Document text:
+++++

# 2nd Monitor detected but not displaying



## qchiapetp (Mar 15, 2016)

hello all,

i have had this 2nd monitor for a while now and made the mistake of upgrading the OS on my Lenovo laptop to windows 10 from windows 7. Sometime after that, the 2nd monitor stopped displaying images, but remained detected by the laptop. 

i have tried reinstalling drivers, reverting back to windows 7 (switched back to windows 10 after this didn't solve the problem), and have connected the monitor to other computers with no problem (so it's not the monitor's fault). 

The monitor (VGA input) shows its default display "check signal cable", as if nothing is connected at all.

The TV (HDMI Input) also shows its default display as if nothing is connected at all.

There is no BIOS image.

Please help.
thank you in advance.


----------



## spunk.funk (May 13, 2010)

There will be no Bios image on a secondary screen. 
What make and model# Lenovo laptop do you have? 
Did you right click a blank space on the Desktop and choose *Display Settings*? then under *Multiple Displays*, did you choose E*xtend These Displays? *
If that is not available, go to Start/Search and type *devmgmt.msc,* right click the *devmgmt* results and *Run As Administrator.* In the Elevated _Device Manager_ are there any devices with yellow flags? If so, these devices need drivers installed. If you expand Display, what is the make and model# of your _Display Adapter_? 
Go to the Lenovo drivers page, Laptops-and-netbooks :: Lenovo-G-Series-laptops :: Lenovo-G500-Notebook - Lenovo Support (US) type in your make and model# and choose your Windows 10 OS version (ie) 32bit or 64bit and download the updated driver for your model#


----------



## qchiapetp (Mar 15, 2016)

I have a Lenovo ideapad Z580 

The Display Settings is already set to Extend These Displays

In the Elevated Device Manager, there are no devices with yellow flags


----------



## Stancestans (Apr 26, 2009)

qchiapetp said:


> I have a Lenovo ideapad Z580
> 
> The Display Settings is already set to Extend These Displays
> 
> In the Elevated Device Manager, there are no devices with yellow flags


There are no drivers for your laptop for Windows 10 and your laptop is not supported. You can try the Windows 8.1 graphics drivers instead (Nvidia or Intel, depending on which graphics adapter your system has). Multiple displays will most likely not work if your display adapter is using standard vga drivers (generic). If the drivers fail to install normally, run the installer in compatibility mode.


----------



## spunk.funk (May 13, 2010)

> Go to the Lenovo drivers page,Laptops-and-netbooks :: IdeaPad-Z-Series-laptops :: IdeaPad-Z580 - Lenovo Support (US) type in your make and model# and choose your Windows 8 OS version (ie) 32bit or 64bit and download the updated driver for your model#


----------



## qchiapetp (Mar 15, 2016)

+++++

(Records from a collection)
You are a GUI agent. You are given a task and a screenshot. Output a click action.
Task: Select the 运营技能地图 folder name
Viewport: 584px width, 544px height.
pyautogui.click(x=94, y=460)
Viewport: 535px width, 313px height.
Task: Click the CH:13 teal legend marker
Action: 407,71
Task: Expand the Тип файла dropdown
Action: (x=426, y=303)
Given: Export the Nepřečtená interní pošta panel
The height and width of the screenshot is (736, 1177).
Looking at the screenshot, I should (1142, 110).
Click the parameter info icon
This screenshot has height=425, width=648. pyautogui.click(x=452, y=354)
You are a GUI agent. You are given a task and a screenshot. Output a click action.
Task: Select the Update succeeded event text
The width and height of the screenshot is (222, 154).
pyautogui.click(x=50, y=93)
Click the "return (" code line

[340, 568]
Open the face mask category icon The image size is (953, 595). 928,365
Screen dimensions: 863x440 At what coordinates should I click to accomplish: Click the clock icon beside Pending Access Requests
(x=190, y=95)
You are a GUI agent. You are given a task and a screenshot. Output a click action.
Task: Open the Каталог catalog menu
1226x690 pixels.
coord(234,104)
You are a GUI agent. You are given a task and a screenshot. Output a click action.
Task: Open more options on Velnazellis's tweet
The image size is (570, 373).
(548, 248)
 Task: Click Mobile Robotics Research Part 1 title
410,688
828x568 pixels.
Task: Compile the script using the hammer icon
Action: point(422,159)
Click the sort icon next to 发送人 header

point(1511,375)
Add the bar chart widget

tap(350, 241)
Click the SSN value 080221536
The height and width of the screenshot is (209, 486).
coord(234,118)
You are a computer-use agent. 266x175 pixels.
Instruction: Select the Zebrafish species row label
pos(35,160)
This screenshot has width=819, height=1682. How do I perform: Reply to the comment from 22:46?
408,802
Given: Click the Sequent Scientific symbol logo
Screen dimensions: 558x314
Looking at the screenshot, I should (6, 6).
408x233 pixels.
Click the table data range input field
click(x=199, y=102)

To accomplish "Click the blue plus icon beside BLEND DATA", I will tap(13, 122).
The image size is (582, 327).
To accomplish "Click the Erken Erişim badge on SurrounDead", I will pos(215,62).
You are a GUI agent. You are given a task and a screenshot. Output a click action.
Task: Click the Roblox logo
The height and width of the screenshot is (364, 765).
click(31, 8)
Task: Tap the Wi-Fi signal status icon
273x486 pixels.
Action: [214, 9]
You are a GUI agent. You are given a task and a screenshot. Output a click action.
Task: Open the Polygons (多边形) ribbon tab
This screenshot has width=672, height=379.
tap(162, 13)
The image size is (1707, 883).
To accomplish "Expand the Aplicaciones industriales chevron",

+++++

Exercise objective:
In the forum thread about the second monitor that stopped displaying, which laptop model does the original poster report owning?

Correct output:
A Lenovo ideapad Z580.